YOUR GOAL - Arrange the items from the line containing "Choose the Download" through the line containing "Select Chelsea FC" as a Markdown table with the columns No. and Line, numbering each row and leaving out blank lines.

INFORMATION SHOWN -
====
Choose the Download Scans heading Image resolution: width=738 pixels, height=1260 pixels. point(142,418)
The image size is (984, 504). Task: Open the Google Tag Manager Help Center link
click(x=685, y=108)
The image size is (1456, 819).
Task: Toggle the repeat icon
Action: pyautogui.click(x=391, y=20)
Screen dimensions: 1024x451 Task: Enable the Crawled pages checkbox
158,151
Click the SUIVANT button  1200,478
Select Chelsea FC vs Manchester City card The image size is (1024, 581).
====
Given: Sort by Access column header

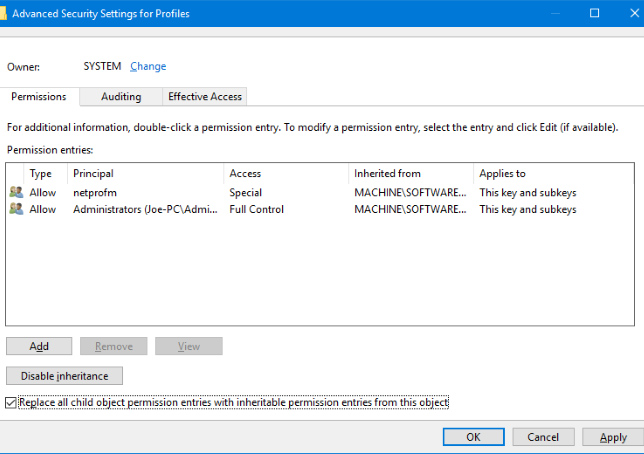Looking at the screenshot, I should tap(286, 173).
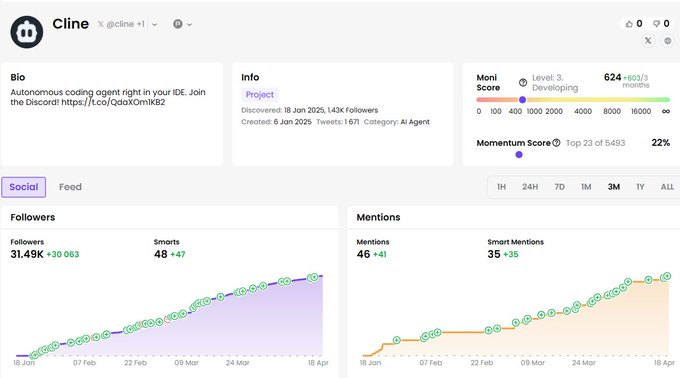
====
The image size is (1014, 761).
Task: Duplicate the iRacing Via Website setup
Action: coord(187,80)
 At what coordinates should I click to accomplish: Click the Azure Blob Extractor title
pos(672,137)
====
TASK RESULT -
| No. | Line |
|---|---|
| 1 | Choose the Download Scans heading Image resolution: width=738 pixels, height=1260 pixels. point(142,418) |
| 2 | The image size is (984, 504). Task: Open the Google Tag Manager Help Center link |
| 3 | click(x=685, y=108) |
| 4 | The image size is (1456, 819). |
| 5 | Task: Toggle the repeat icon |
| 6 | Action: pyautogui.click(x=391, y=20) |
| 7 | Screen dimensions: 1024x451 Task: Enable the Crawled pages checkbox |
| 8 | 158,151 |
| 9 | Click the SUIVANT button  1200,478 |
| 10 | Select Chelsea FC vs Manchester City card The image size is (1024, 581). |